======== DATA SECTION
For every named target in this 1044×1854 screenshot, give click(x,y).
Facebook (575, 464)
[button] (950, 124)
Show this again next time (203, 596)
================
======== DATA SECTION
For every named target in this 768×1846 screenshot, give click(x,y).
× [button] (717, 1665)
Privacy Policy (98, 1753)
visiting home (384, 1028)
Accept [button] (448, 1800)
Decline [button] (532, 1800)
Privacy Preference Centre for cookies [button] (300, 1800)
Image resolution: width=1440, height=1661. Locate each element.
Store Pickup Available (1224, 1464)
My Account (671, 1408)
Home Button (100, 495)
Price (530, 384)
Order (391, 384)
================
* PROBLEM STATEMENT: Return the records unchanged, starting with the line that contains "For every named target in this 768×1846" and going on through the line that contains "Order (391, 384)".

* REPLY:
For every named target in this 768×1846 screenshot, give click(x,y).
× [button] (717, 1665)
Privacy Policy (98, 1753)
visiting home (384, 1028)
Accept [button] (448, 1800)
Decline [button] (532, 1800)
Privacy Preference Centre for cookies [button] (300, 1800)
Image resolution: width=1440, height=1661. Locate each element.
Store Pickup Available (1224, 1464)
My Account (671, 1408)
Home Button (100, 495)
Price (530, 384)
Order (391, 384)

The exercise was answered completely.